Koutarou reaches for the glass. The liquid is an aggressive shade of blue. “What is it?”

“I have no idea,” Tetsurou tells him, taking a sip from his own drink. “The menu was in Dutch. I thought it'd be more fun if I didn't bother asking for a translation.”

Koutarou tips back a large swallow. Whatever it is, it's _definitely_ alcoholic, but also sweet enough to offset it. “It's good,” Koutarou reports.

Tetsurou immediately snags the drink from him and takes a sip. “Damn. Should have gotten one of these. Mine's pretty much straight rum. Less fun.”

Koutarou steals the glass back. “You already gave me this one.” He takes another drink and sets the glass down on the table.

Tetsurou catches onto him immediately. Turning more fully to Koutarou, he asks, “Is everything okay?”

Koutarou nods, but before he can answer, Iwaizumi makes his way back to the table and plops down on the opposite booth. In the twenty minutes since they got here, he's already worked up a thin sheer of sweat across his skin.

“You both can go dance, if you want,” he offers. “I can watch the table and drinks.”

“Bo?” Tetsurou offers.

Koutarou glances at Tetsurou, and decides that he's definitely not going to stop feeling down if he just sits here all night. “Yeah, okay.”

So Koutarou tips back what's left of his drink, feels the alcohol slide down his throat, and then lets Tetsurou pull him towards the dancing crowd.

They find Daichi and Hinata, somehow. Tetsurou manages to sneak up on Hinata and scare him bad enough to make him literally jump into Daichi's arms. The sight alone is enough to get Koutarou into a better mood. Hinata's face is priceless.

It's almost funny, how all their planning and worry doesn't matter in the end.

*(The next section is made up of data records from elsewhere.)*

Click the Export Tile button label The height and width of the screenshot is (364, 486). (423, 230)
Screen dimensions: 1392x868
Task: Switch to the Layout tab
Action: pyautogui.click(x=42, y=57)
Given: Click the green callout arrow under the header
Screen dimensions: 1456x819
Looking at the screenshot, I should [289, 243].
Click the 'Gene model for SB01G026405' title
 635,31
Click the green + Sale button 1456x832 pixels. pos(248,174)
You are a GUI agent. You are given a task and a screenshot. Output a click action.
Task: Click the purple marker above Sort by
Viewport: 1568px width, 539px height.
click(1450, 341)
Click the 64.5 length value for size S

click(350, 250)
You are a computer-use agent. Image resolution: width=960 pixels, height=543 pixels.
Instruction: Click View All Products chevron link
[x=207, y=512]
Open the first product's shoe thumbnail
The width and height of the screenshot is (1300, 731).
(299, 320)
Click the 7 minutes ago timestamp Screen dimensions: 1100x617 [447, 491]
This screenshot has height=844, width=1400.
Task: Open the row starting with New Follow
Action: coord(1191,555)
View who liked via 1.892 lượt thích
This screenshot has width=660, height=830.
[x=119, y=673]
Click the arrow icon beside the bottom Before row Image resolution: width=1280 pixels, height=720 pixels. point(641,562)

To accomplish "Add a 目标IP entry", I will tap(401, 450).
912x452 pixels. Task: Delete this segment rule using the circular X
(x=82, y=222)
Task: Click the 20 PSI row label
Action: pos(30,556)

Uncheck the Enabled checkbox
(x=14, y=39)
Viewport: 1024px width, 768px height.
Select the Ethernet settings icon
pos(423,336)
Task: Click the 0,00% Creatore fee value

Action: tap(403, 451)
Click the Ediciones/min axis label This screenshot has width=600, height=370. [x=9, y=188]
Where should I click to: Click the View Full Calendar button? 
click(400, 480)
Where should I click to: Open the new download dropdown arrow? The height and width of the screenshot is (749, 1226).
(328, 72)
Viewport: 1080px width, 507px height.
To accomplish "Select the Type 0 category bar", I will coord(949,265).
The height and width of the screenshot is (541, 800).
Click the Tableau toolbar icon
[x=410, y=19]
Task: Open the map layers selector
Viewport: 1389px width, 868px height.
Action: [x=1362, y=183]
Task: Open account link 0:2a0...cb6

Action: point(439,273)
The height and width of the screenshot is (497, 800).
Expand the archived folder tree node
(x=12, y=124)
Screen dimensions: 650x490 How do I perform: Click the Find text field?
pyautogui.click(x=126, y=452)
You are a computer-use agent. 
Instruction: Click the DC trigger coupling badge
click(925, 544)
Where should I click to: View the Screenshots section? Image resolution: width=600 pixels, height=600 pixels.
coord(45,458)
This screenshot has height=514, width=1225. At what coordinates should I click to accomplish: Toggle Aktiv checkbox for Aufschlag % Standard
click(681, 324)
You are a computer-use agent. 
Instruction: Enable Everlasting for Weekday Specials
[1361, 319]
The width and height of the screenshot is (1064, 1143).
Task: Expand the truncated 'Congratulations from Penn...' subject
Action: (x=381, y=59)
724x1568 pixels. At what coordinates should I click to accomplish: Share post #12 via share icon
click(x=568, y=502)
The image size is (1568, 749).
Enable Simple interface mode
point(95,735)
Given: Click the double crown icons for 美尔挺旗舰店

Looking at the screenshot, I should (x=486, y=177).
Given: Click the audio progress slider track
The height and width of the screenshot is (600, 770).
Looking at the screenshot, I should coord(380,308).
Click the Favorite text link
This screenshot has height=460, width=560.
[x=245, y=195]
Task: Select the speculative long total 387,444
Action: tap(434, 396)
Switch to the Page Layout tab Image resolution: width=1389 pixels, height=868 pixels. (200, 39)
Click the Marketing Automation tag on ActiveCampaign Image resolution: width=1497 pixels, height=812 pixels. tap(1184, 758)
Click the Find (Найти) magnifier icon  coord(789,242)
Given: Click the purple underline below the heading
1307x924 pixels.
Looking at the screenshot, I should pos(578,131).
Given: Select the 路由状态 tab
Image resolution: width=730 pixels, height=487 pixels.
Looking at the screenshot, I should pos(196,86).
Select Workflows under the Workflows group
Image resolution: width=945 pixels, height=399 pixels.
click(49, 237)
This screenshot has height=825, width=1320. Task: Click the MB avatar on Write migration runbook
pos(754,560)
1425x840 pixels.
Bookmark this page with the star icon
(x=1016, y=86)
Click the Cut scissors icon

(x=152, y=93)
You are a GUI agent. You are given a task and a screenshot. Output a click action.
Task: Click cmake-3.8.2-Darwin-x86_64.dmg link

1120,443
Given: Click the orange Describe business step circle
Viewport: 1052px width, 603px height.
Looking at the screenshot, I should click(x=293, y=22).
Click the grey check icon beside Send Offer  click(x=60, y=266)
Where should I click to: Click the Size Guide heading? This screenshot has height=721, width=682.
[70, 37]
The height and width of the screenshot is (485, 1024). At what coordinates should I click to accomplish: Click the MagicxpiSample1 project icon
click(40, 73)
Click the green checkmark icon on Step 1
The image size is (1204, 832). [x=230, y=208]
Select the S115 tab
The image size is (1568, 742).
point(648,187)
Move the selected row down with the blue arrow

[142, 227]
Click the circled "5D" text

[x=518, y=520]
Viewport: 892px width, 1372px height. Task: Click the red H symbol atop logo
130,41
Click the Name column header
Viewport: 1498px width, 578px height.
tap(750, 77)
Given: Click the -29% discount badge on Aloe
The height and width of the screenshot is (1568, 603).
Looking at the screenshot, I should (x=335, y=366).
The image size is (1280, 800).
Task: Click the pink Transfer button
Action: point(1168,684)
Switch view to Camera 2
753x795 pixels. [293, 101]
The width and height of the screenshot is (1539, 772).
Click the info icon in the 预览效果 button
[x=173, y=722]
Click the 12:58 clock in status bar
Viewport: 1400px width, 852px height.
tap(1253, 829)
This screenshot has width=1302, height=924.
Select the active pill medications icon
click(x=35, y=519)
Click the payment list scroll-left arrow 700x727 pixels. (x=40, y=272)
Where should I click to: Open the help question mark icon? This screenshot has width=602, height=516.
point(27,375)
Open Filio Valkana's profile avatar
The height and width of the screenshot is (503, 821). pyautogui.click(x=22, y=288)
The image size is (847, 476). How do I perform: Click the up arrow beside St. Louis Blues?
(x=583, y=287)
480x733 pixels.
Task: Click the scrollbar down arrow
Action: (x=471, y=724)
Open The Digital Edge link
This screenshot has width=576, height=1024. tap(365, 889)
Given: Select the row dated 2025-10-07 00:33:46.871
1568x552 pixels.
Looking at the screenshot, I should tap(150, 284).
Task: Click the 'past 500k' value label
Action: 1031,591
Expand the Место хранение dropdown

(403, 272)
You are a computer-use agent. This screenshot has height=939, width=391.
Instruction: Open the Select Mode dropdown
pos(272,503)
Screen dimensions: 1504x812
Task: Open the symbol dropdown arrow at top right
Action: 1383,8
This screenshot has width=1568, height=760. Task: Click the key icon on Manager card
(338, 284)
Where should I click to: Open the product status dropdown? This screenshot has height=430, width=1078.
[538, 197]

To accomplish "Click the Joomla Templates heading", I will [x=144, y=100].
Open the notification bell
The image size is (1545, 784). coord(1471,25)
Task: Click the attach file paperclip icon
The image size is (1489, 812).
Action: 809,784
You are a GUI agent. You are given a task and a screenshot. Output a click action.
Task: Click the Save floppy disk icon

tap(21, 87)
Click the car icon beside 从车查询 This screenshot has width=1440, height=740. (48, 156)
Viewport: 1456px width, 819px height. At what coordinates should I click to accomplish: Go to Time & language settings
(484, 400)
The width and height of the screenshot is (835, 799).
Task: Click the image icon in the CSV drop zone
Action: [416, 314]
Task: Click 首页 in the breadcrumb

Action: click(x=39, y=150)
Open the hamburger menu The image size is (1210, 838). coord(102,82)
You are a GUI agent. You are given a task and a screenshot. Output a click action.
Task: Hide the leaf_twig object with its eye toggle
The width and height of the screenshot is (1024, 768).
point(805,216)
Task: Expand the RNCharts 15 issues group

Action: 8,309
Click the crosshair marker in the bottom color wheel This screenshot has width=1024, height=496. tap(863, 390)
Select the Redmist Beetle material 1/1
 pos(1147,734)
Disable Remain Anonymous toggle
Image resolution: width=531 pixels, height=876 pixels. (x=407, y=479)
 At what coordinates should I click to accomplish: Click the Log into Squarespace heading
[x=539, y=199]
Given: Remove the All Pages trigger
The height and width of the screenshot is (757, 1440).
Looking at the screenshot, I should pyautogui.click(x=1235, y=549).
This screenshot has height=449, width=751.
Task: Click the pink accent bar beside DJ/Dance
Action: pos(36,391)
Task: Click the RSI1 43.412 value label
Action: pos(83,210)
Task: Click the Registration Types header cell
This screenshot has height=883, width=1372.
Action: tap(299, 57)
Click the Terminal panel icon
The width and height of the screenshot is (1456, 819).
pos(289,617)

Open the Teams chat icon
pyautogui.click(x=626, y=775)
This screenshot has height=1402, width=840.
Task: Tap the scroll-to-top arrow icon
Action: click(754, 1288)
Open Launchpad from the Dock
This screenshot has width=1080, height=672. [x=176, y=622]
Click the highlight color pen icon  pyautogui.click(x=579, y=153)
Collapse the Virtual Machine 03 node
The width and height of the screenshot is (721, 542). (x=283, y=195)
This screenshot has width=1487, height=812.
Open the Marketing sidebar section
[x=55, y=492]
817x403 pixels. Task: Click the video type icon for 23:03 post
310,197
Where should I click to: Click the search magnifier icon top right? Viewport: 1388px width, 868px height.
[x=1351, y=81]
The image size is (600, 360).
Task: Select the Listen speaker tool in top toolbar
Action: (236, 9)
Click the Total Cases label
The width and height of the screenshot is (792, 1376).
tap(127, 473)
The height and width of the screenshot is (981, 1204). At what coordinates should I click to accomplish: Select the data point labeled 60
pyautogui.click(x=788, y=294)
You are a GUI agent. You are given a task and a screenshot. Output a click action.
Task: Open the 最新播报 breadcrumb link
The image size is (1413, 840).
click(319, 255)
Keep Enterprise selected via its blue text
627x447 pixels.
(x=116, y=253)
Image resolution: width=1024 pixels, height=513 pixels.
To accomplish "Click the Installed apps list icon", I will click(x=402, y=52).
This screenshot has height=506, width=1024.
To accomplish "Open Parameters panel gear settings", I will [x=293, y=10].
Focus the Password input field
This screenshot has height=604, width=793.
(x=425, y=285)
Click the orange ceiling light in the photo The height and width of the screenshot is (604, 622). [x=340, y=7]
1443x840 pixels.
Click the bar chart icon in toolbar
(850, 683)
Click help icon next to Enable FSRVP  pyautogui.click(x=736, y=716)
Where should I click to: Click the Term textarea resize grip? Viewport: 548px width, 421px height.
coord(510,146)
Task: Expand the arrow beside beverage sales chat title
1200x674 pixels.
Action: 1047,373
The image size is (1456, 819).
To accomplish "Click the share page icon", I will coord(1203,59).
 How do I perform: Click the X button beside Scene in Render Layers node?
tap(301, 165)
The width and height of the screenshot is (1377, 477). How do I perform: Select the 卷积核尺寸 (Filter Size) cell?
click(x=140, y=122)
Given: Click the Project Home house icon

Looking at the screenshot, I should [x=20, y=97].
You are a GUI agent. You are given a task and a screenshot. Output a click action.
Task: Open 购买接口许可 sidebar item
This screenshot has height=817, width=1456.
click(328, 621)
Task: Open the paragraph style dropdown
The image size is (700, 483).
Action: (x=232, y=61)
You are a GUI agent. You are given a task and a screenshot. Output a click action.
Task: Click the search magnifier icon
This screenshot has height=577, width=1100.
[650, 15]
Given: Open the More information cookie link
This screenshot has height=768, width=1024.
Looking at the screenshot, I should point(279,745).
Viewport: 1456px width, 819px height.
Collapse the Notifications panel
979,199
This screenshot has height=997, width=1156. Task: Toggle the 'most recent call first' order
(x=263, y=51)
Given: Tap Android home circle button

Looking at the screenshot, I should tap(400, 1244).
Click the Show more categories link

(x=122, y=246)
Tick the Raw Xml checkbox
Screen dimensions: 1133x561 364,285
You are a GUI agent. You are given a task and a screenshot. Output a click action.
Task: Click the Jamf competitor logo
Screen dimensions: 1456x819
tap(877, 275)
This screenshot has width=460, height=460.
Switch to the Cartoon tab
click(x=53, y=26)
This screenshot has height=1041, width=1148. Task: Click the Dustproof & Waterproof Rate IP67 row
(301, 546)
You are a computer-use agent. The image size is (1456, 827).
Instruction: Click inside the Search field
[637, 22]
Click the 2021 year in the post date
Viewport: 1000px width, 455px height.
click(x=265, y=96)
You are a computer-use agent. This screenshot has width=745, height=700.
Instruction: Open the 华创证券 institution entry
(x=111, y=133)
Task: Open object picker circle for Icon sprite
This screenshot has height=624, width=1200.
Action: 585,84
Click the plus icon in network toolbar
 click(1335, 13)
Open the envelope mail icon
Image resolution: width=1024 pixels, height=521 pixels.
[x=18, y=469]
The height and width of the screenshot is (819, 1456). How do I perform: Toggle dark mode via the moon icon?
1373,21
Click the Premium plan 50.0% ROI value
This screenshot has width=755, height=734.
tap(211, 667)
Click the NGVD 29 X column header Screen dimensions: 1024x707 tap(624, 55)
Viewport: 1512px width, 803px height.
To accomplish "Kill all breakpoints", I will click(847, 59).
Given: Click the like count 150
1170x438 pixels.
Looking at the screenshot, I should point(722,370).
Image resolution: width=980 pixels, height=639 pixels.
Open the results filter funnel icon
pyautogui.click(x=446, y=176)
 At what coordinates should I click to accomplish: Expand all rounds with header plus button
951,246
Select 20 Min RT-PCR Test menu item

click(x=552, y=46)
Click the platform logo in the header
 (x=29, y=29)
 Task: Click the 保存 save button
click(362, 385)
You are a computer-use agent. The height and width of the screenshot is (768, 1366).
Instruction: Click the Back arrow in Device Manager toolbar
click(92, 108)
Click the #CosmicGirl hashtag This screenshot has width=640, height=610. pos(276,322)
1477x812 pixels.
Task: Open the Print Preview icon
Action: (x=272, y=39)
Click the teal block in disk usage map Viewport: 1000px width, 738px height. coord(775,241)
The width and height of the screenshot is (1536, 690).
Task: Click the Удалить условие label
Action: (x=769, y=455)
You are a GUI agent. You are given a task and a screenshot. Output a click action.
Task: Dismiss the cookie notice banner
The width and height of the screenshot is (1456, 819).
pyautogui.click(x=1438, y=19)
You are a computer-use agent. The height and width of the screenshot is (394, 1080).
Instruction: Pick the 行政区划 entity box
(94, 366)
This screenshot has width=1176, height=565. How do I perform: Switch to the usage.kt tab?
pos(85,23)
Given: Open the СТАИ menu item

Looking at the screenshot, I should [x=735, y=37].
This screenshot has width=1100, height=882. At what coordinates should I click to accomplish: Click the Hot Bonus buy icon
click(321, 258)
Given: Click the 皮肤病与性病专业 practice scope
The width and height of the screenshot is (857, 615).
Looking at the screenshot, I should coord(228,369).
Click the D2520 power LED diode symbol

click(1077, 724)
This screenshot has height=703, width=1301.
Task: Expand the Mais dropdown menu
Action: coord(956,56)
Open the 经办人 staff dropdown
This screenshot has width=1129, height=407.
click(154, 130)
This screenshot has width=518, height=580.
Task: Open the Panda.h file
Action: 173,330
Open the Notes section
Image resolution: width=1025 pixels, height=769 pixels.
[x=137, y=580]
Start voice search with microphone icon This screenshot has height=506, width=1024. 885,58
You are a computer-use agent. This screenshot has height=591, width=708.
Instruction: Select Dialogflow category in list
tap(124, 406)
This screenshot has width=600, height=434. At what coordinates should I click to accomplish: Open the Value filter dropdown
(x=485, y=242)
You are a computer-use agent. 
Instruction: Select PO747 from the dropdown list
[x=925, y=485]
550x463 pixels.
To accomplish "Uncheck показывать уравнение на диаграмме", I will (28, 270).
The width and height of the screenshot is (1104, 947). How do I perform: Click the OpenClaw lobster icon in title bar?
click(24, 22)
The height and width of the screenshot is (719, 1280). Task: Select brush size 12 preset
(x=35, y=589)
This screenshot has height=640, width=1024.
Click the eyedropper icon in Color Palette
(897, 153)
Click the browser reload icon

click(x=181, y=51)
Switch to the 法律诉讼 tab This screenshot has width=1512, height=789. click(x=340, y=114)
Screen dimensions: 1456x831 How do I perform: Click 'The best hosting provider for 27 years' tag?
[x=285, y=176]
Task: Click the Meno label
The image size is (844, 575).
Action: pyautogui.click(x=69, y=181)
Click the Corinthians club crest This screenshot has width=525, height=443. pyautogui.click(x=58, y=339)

Koutarou is dancing against Tetsurou, hands on Tetsurou's hips and occasionally teasing down the outside of his thighs. Hinata and Daichi are dancing a few feet away. Koutarou glances up to laugh at Daichi's horrible attempts at twerking on a dare from Tetsurou, and that's when he notices.

It's almost funny. How much they stressed, and researched, and panicked. When all they need to do, really, was _trust_.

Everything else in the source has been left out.